The Third Nerve in Head Injury

Head injuries are a major cause of morbidity and mortality worldwide. It is estimated that a head injury occurs every 15 seconds and a patient dies of head injury every 12 minutes⁷. Its incidence has been reported as 109 per 100,000 population⁸. While road traffic accidents are the leading cause of head injury worldwide⁷, the contribution of war and conflicts are nonetheless very significant. In the Iraqi war, an estimated 1700 military personnel were thought to have sustained this injury to varying degrees⁹.
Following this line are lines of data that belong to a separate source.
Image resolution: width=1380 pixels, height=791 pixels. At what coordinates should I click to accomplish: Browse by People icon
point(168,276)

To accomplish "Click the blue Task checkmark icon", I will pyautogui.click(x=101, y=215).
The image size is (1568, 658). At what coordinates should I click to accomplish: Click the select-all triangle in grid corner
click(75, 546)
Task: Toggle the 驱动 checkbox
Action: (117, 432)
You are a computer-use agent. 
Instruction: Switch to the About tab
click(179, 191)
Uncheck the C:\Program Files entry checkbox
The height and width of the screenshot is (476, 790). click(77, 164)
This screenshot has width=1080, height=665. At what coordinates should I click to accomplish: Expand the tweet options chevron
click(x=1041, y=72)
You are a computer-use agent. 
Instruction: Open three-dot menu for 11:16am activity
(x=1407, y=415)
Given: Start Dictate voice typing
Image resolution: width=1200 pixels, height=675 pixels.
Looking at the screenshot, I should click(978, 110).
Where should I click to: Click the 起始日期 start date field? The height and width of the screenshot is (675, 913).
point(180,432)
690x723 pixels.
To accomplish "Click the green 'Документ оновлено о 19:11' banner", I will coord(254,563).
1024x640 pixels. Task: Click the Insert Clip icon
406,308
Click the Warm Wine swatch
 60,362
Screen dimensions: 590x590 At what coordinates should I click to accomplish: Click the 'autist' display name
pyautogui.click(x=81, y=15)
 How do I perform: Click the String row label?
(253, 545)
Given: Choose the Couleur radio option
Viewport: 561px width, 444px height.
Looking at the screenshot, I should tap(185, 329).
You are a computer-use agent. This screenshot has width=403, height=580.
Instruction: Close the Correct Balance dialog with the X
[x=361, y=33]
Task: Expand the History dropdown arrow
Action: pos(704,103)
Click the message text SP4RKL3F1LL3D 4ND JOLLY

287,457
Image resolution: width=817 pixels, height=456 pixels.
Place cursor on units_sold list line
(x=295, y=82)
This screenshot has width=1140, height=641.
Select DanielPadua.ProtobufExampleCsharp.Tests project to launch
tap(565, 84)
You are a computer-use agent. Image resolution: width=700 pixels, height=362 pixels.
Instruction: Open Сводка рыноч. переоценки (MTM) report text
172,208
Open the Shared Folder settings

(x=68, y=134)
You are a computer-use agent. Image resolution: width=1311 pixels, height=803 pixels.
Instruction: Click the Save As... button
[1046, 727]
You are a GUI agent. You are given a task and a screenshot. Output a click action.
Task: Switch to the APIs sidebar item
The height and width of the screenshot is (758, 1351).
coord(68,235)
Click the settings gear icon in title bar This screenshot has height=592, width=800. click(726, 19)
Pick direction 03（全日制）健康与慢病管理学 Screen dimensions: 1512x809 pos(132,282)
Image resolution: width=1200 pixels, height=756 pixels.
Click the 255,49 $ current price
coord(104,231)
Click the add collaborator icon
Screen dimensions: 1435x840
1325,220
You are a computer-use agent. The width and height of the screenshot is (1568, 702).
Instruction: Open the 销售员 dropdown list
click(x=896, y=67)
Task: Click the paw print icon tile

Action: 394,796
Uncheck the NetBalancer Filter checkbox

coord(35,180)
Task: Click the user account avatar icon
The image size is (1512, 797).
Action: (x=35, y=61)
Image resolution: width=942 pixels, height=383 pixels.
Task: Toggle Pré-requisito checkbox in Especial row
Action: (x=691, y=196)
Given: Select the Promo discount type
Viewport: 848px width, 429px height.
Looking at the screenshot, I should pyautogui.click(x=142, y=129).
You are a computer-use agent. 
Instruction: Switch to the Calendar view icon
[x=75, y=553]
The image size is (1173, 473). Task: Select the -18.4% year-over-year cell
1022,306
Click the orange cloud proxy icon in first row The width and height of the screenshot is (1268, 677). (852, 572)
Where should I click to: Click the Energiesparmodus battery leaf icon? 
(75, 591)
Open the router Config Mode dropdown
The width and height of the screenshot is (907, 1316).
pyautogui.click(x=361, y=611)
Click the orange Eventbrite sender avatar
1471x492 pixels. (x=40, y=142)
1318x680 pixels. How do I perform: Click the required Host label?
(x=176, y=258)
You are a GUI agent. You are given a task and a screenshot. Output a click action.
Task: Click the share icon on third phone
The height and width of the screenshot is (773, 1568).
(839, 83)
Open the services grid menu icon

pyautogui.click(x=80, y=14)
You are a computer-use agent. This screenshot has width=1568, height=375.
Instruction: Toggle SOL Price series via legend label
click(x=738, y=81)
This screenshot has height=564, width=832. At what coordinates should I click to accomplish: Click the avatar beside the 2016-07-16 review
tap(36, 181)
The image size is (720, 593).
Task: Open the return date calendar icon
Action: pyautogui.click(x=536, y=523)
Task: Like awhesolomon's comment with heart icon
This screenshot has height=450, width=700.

Cranial nerve injuries are common in head injuries. The incidence of oculomotor nerve damage in head injury has been reported as 2.7% in one study¹⁰. The nerve may be damaged directly by, for example, skull fractures or brainstem haematoma involving its nuclei (Fig. 2) or indirectly by intracranial mass lesion, such as an haematoma (Fig. 2) which cause uncal herniations and pressure on it. Depending on the affected part of the nerve, the injury might be complete or partial. Lesions in the orbit tend to affect the branches of the nerve in unequal proportion. Lesions affecting the superior division of the nerve cause ptosis and impaired elevation of the eye while those of the inferior division cause impairment of depression, adduction and pupillary reaction⁴.

Figure 2

Fig. 2: Examples of causes of oculomotor nerve damage as found on cranial computerized tomography: huge right parietal acute extradural haematoma (A) and midbrain haematoma .

Eponymous Syndromes

Lesions affecting the midbrain (mesencephalon) may present with disorders of the oculomotor nerve functions in combination with other deficits¹¹, in particular, motor deficits may be concomitant findings as a result of the involvement of the descending corticospinal tracts by such lesions. Though mostly described for vascular lesions such as cerebrovascular disease (CVD), the syndromes may also be found in traumatic injury of the midbrain. (Table 1).

Figure 3

Table1: Eponymous syndromes associated with third nerve palsy

Conclusion

The third cranial nerve provides an essential and invaluable guide in the accurate assessment of the neurological patient. An understanding of the various clinical presentations of its disorder is essential to accurately localize the cause of the deficit as well as the location of the offending lesion.